This invention relates to multilayer interference filters formed by vapor deposition onto a moving substrate, and more particularly relates to a method and apparatus for controlling the thickness distribution of the filter layers along the direction of movement.
U.S. Pat. No. 4,683,398 describes a cathode ray tube for projection color television having a multilayer interference filter between the glass face panel and the luminescent screen. Such a filter results, among other things, in significantly greater brightness of the luminescent output of the tube.
Such interference filters are typically composed of alternating layers of materials having a high and a low index of refraction, respectively. The layers are preferably formed by vapor deposition onto the inner surface of the glass face plate.
Mass production of such filters is carried out in a vacuum chamber containing the source materials to be evaporated, means for heating the source materials, and a dome-shaped fixture adapted for holding a multiplicity of glass face plates. The plates are arranged in rows, each row forming a circle around the dome, so that each plate is approximately equidistant with the other plates from the source materials.

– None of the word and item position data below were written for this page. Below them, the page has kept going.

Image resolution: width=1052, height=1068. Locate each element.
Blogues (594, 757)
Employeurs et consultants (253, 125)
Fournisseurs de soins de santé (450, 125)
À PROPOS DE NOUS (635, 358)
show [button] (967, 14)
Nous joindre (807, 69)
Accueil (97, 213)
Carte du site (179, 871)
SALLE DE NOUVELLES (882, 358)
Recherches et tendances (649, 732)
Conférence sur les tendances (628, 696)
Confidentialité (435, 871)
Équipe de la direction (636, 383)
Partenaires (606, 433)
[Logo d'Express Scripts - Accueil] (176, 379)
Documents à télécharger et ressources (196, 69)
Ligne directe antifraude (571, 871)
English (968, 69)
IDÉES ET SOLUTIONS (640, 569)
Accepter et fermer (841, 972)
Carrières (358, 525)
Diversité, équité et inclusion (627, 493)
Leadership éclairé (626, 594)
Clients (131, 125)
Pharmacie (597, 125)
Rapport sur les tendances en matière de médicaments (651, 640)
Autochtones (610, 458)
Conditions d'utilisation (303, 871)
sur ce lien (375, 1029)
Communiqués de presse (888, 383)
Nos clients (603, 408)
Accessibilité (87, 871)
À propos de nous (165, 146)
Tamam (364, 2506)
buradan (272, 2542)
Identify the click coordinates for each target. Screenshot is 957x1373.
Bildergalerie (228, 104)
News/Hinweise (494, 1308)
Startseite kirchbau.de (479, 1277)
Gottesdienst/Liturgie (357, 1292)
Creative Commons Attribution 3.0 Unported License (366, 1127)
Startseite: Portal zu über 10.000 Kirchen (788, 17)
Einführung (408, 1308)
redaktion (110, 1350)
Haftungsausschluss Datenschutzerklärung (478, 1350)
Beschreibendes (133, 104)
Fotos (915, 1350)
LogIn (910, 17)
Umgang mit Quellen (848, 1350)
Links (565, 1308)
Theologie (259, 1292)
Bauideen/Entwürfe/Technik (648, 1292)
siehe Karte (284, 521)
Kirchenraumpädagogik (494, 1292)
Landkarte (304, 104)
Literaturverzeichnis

The dome is rotated during deposition, not only to promote uniform distribution of the deposited material on the plates, but also to pass the plates behind one or more stationary dodgers located between the source materials and the plates. These dodgers are designed to result in increasing thickness of the layers toward the edges of the plates, which has been shown to result in even greater increases in brightness than can be obtained for a uniform thickness distribution.
Ideally, the thickness of the layers should increase in all directions from the center of the plate. Unfortunately, however, such an arrangement as described above can only be used to control thickness distribution in a direction normal to the direction of movement of the plates.
A method is known by which a radial thickness distribution can be achieved. This so called "planetary" method involves rotating each plate about an axis normal to the surface of the plate, while the plate passes behind the dodger as described above. However, in addition to adding to the complexity of the apparatus, the rotating plates require significantly more space in the dome than do stationary plates. Thus, the throughput of the apparatus is significantly reduced. Also, in the case of skirted panels, the planetary drive is adequate only for circularly symmetric plates or "discs", and not for rectangular plates.